How an Asset flows into the platform via the Landing zone for file batch intake

An Asset in Sidra Data Platform represents an instance of each of the data elements that get ingested into the platform. An Asset is a term that abstracts many different data formats.

Examples of Assets in Sidra Data Platform are:

  • An intermediate database extract into a Parquet format.
  • A PDF file which is part of a larger collection of documents.

While Entities are the metadata structures inside the Sidra Metadata, Assets are the specific instances of data ingested into the platform.

The key components in Sidra Data Platform have been designed to identify, support, manipulate, move and query Assets in the platform.

As such, it is important to understand the different steps that are encompassed in the ingestion of an Asset into the system, starting in the origin, or data source, and finishing in the Data Storage Unit (DSU).

The sections below detail the process in an abstracted way.

Sidra Data Platform supports different mechanisms to perform some of the below steps.

It is important to note that certain types of data ingestion flows extract directly the data from the data source (e.g. SQL Database), until the raw format in the Data Storage Unit, without the intermediate step of depositing them to the landing zone. For certain other types of data flows, such as for the generic batch file intake process, we will use the landing zone file ingestion as the mechanism.

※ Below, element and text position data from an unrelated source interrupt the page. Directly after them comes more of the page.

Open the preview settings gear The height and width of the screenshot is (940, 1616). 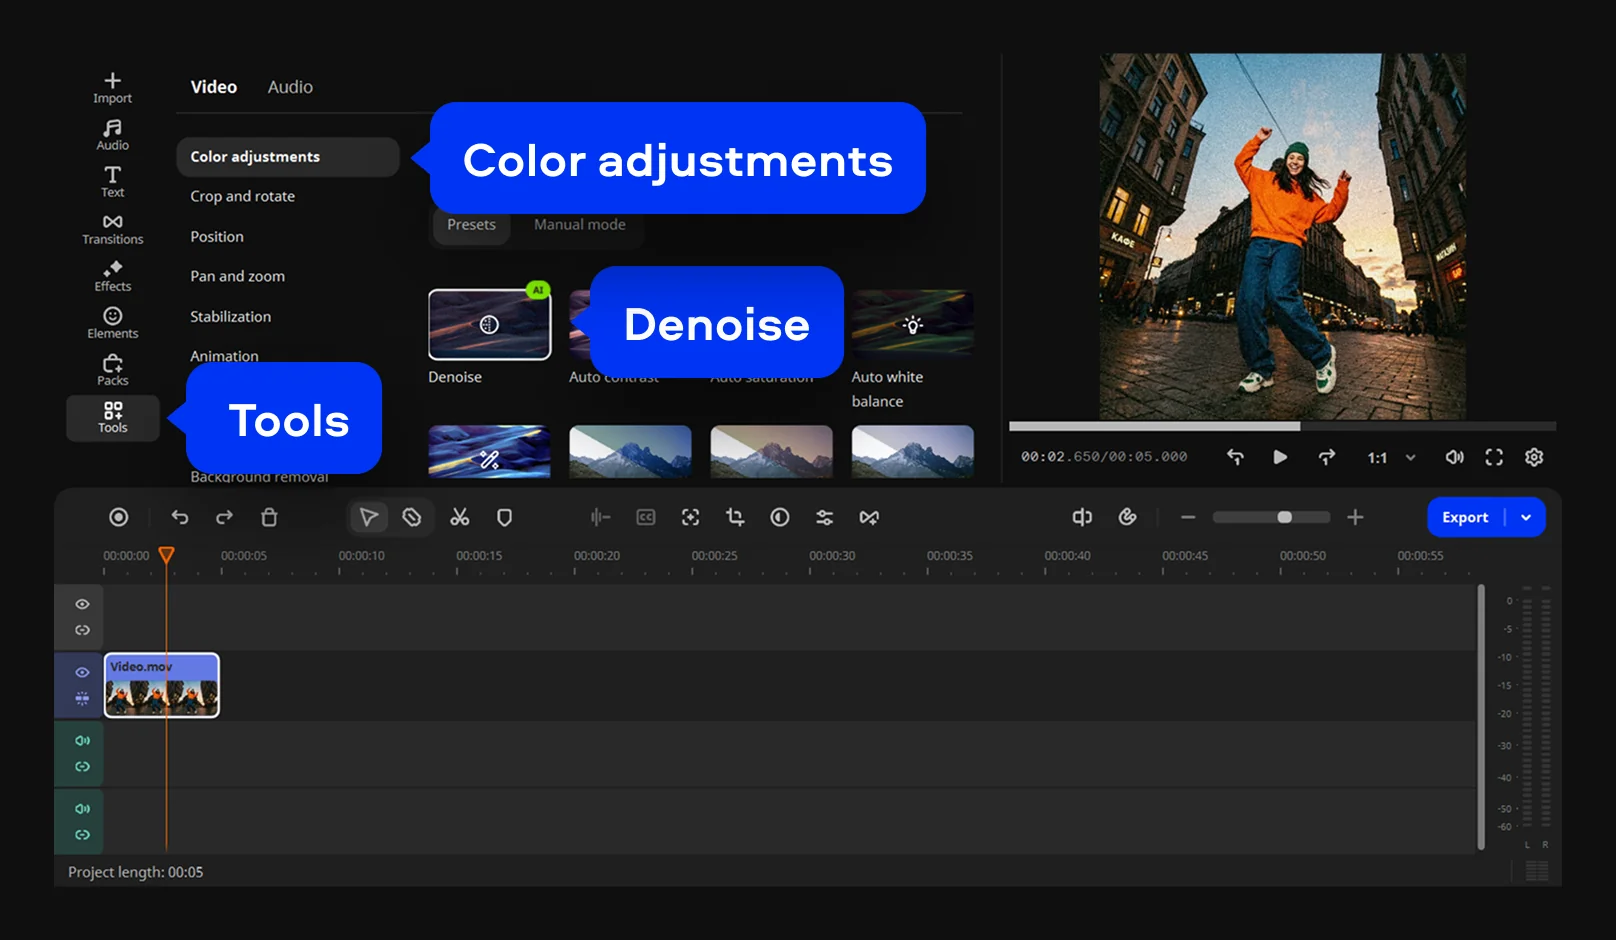click(1533, 457)
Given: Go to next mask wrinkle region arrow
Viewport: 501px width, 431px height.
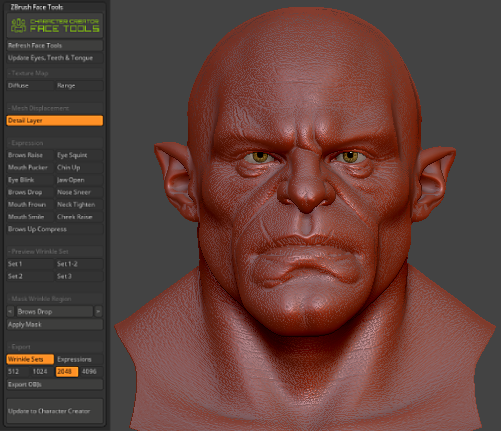Looking at the screenshot, I should (98, 311).
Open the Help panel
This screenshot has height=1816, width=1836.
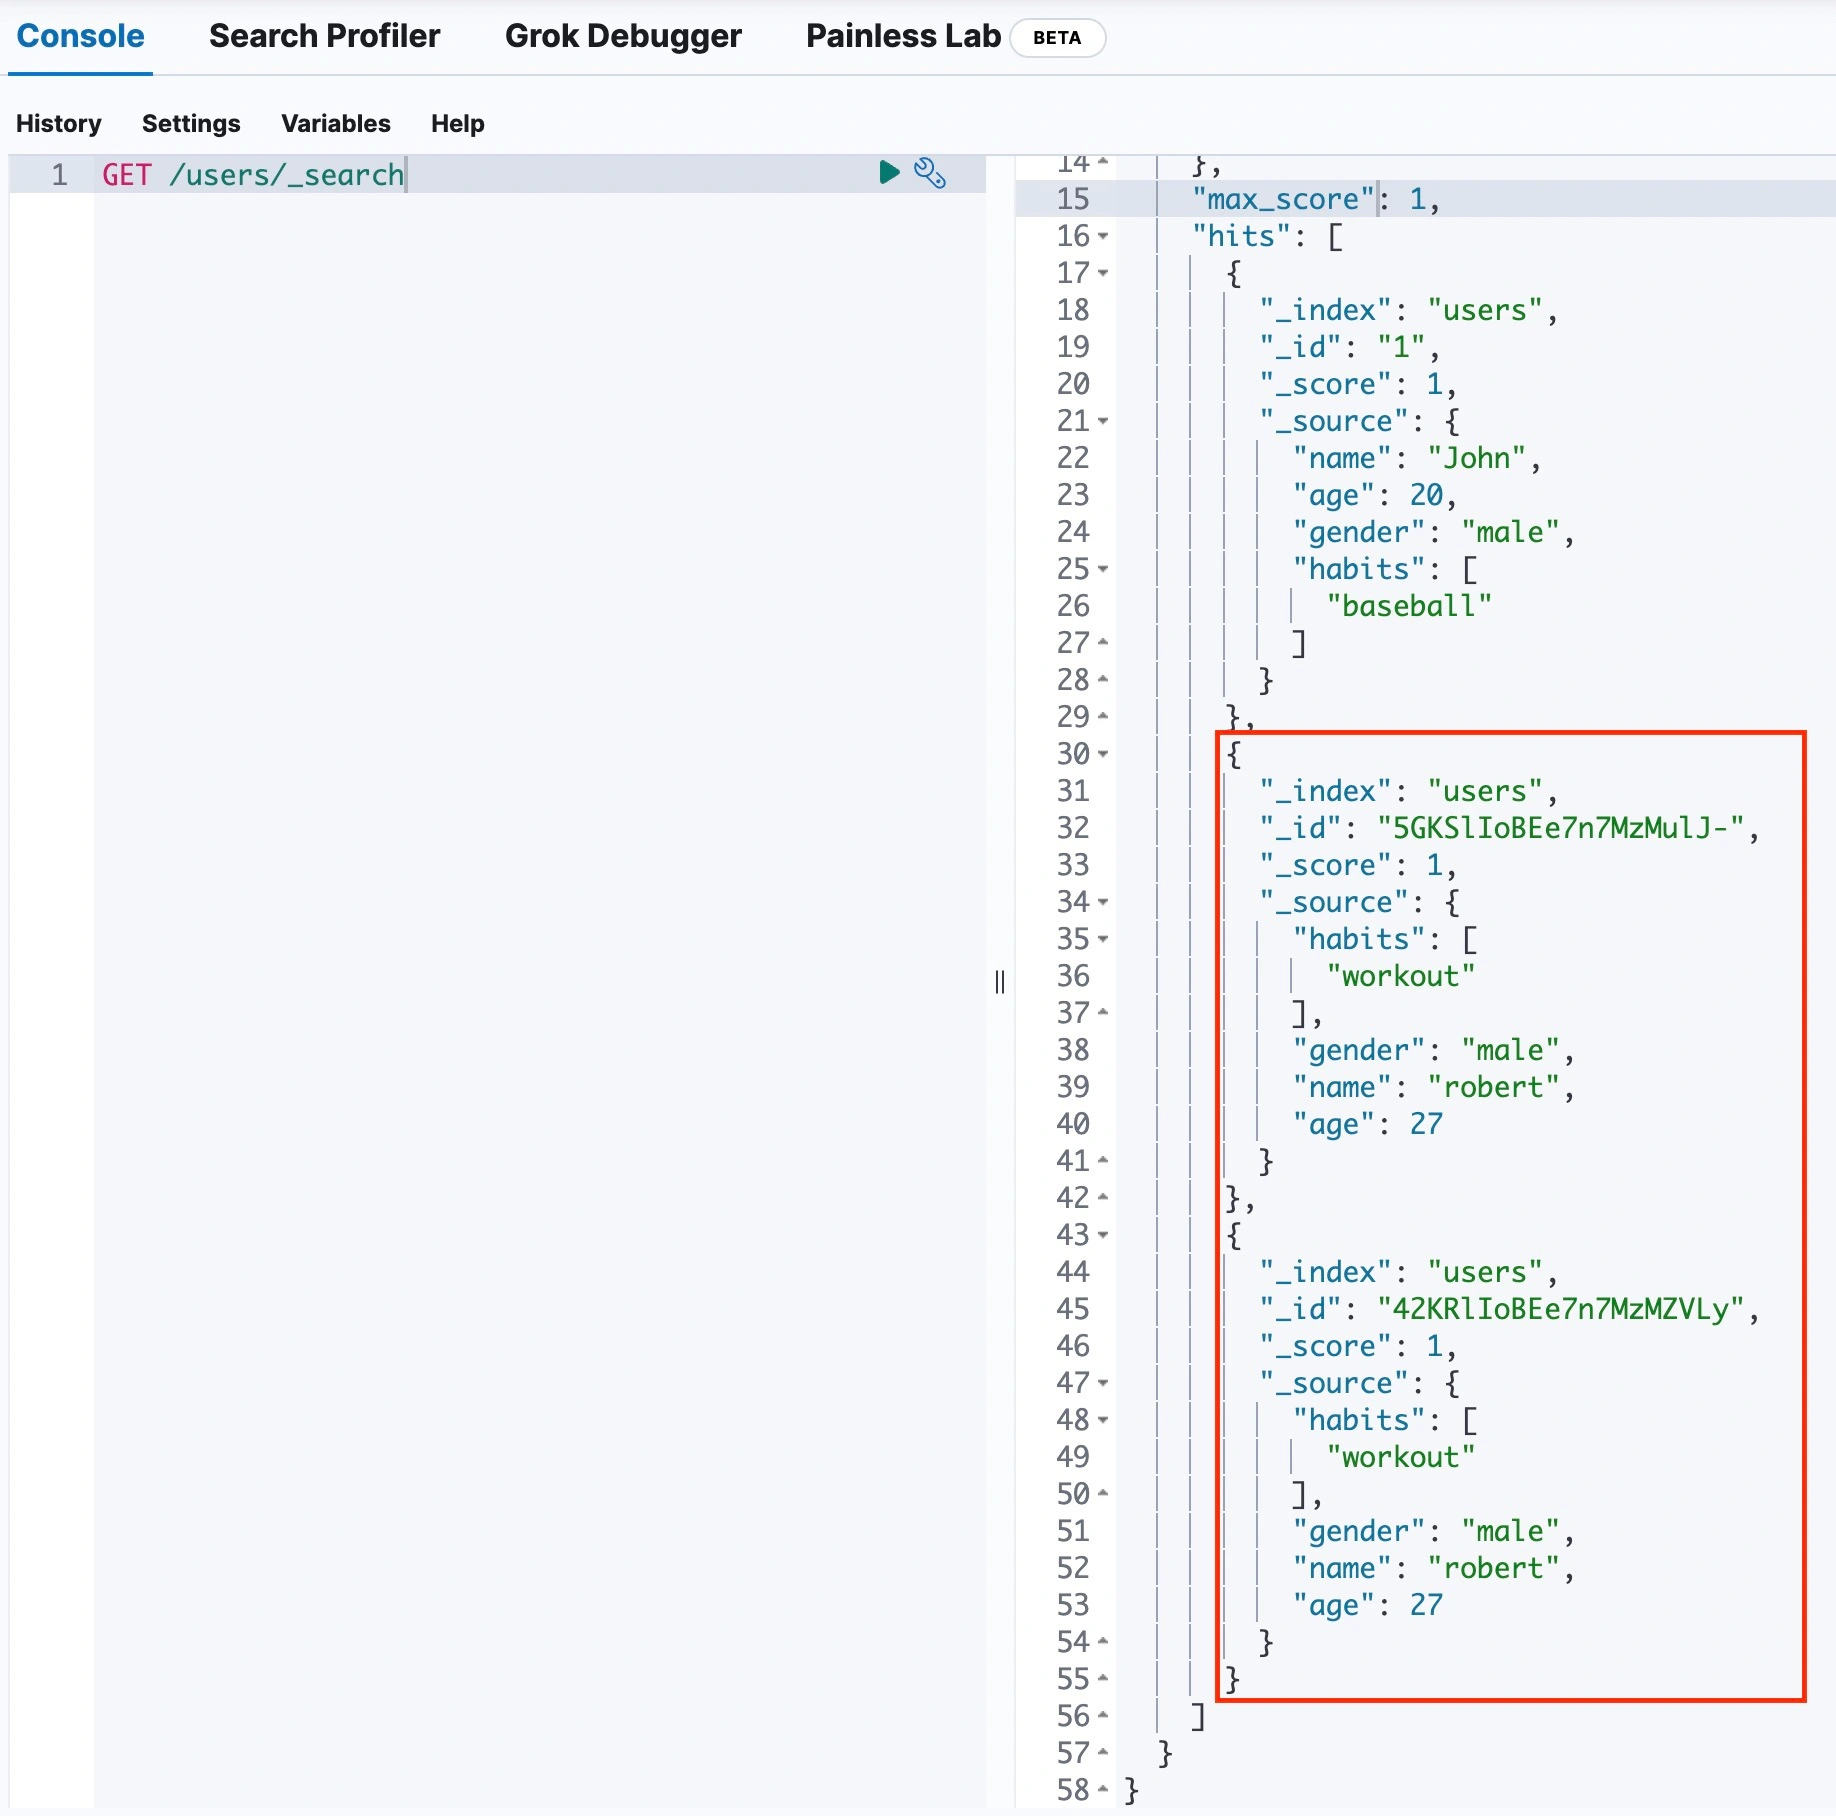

Therefore, for each type of data source and file there will be particularities in the pipelines or methods used to ingest the data.

The below steps are the typical steps for the generic file-base batch intake in Sidra via the landing zone. This includes the general steps for data extraction to the landing zone, and data ingestion from the landing zone to the Data Storage Unit.

Other types of data sources, e.g. SQL databases, abstract all below steps 1, 2 and 3 into a unique data extraction pipeline, which transparently performs the actual data movement out of the source system, and the ingestion into Databricks.

Step 1. Extract data from the data source and convert it into a file

Data from any data source is extracted and stored in the sytem as files.

Sidra Data Platform supports multiple data sources, but most generally the supported types in Sidra can be categorized into these groups:

  • Databases.
  • The results of an API call.
  • A set of files stored in an SFTP server.

The information extracted from the data source is stored in a file in one of the Sidra supported file types. Currently Parquet is the supported file format to store in Sidra.

The extraction of the information from the data source and the conversion the supported file types are usually performed by Azure Data Factory (ADF) pipelines, as described in the Orchestration section.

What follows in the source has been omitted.